Typischer Ablauf unserer Tantra-Seminare

Unsicherheit beim Einstieg?

Wir erleben vor allem bei Einsteigern, dass noch keine Vorstellung darüber besteht, wie so ein Seminar abläuft und was einem dort begegnet, oder auch nicht. Dabei ist es völlig normal und in Ordnung, eine gewisse Unsicherheit zu spüren, die sich erfahrungsgemäß schnell auflöst. Oft erlebe ich auch Menschen, die lange gebraucht haben, sich für ein solches Seminar zu entscheiden, und sich am Ende des Seminars völlig verblüfft fragen, warum sie ihr Leben nicht schon viel früher damit bereichert haben.
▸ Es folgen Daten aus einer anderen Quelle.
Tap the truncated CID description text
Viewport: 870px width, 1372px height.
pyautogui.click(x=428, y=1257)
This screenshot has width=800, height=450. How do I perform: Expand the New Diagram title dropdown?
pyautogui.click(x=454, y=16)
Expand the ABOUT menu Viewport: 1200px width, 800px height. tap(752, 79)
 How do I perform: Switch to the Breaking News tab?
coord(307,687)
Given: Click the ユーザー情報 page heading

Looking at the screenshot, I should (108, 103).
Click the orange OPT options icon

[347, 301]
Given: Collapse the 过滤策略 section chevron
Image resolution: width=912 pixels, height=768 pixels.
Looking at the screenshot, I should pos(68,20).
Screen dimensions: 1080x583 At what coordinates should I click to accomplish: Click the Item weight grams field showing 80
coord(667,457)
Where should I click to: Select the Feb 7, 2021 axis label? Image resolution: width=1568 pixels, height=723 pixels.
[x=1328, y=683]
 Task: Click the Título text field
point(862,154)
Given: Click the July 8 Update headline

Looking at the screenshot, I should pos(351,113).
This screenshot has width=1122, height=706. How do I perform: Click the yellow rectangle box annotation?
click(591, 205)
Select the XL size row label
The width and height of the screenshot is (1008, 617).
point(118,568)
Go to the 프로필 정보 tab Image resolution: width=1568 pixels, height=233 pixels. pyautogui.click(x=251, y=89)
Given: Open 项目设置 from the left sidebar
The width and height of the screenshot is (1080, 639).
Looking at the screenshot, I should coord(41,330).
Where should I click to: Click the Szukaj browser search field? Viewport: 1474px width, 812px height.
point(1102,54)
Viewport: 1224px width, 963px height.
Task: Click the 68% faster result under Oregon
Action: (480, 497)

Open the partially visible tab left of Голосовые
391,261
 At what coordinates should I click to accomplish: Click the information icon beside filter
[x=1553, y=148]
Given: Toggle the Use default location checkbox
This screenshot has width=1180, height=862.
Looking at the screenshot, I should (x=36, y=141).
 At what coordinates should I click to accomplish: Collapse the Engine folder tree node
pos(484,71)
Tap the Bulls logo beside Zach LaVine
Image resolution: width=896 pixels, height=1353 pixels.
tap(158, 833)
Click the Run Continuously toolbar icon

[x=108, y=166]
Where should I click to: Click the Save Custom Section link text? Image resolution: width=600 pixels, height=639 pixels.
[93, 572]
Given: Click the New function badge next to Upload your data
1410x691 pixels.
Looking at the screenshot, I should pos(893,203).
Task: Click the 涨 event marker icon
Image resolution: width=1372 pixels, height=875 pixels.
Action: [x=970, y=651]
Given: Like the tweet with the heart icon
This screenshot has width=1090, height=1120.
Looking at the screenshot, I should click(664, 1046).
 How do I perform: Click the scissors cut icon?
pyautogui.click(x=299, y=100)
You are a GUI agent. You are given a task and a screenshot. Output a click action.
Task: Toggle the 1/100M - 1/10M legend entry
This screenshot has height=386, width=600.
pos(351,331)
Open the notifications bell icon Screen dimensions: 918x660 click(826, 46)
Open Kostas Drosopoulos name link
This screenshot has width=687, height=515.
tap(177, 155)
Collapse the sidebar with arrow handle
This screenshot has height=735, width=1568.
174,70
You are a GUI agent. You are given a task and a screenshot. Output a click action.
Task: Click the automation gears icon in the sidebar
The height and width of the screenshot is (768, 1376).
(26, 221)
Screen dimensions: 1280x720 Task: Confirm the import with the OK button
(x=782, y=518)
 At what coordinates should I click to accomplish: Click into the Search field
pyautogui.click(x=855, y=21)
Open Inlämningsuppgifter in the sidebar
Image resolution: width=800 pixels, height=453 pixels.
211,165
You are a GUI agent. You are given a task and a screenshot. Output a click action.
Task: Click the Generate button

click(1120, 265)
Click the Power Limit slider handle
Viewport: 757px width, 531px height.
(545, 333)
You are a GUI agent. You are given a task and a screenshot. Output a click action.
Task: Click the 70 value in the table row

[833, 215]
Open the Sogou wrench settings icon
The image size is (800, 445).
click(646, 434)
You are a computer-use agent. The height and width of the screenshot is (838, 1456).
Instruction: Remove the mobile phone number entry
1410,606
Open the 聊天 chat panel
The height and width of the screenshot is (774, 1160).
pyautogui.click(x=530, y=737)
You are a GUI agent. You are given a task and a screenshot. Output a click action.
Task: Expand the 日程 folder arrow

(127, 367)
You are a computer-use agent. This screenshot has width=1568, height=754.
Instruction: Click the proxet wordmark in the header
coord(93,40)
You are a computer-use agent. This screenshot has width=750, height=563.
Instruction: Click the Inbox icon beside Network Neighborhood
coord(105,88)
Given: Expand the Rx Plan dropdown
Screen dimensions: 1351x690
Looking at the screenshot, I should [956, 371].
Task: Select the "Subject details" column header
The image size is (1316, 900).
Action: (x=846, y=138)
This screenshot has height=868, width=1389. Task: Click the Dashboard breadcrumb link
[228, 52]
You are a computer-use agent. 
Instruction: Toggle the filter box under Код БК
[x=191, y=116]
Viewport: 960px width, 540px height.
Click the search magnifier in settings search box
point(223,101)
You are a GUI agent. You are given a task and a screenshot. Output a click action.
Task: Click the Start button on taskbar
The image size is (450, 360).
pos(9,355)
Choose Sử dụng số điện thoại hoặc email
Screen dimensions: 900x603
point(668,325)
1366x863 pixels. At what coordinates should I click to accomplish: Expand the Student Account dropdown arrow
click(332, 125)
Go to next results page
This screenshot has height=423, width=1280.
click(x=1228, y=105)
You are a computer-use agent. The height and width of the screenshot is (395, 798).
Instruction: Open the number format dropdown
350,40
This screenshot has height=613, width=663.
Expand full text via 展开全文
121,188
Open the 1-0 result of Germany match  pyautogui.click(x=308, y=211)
Grober Ablauf unserer Tantra-Seminare

Wir beginnen mit einem gemeinsamen Abendessen. Danach treffen wir uns im Seminarraum, in dem wir uns mit lockeren Begegnungsübungen und einer kurzen Runde in entspannter Atmosphäre kennenlernen. Es folgt eine Übung, die es leicht macht, vom Alltag Abstand zu gewinnen und in das Seminarthema „hinein zu schwingen“. Es geht auch darum, dass jeder seinen individuellen Wünschen, Vorstellungen und Zielen Platz und Raum gibt, ohne dies vor der Gruppe ausbreiten zu müssen.
Am darauf folgenden Tag finden Einzel-, Partner- oder Gruppenübungen statt, die darauf ausgerichtet sind, das Seminarthema zu vertiefen und für jeden eine Weiterentwicklung für sich selbst zu ermöglichen.
Mit diesen Übungen sprechen wir gleichermaßen Körper und Geist an, so dass die Vertiefung des Erlernten mit Leichtigkeit und im Einklang mit sich selbst erfahren werden kann.
Je nach Seminar findet man Abends noch Gelegenheit, die neu erworbenen Fähigkeiten und Möglichkeiten auszuloten und selbst zu erfahren. Natürlich passiert dies unter den Rahmenbedingungen von Respekt, Achtung und Wertschätzung, welche uns sehr am Herzen liegen.
Es finden auch Gesprächskreise und Feedback-Runden statt, damit jeder die Möglichkeit hat, sich selbst einzubringen und transparent wird, wo die anderen gerade stehen, was sie gerade bewegt und wer noch etwas braucht.
In den Pausen und am Abend ist immer Zeit, um persönliche Dinge zu besprechen, einfach nur zu entspannen oder spazieren zu gehen.
Jeder hat natürlich jederzeit die Freiheit, sich soviel einzubringen, wie er mag und dies selbstverständlich unter Berücksichtigung seiner persönlichen Grenzen.
Am letzten Tag runden wir das Seminarthema mit entsprechenden Übungen ab. Nach dem gemeinsamen Essen beenden wir das Seminar mit einer Abschlussrunde, und, je nach Seminar, einer „kleinen Geschenk-Runde“ . . .
Es ist dann immer wieder überraschend, wie lange das Verabschieden dauert, sei es, weil es schwierig ist, sich von einzelnen lieb gewonnen Menschen zu lösen, sei es, weil es schwierig ist, sich von diesem einzigartig erlebten geschützten Raum zu lösen, in dem so viel mehr möglich ist, wie wir es im Alltag erleben.
Ziel dieser Seminare ist natürlich auch, etwas von dem erlebten „Schönen“ mit in den Alltag zu transportieren und das Leben damit zu bereichern.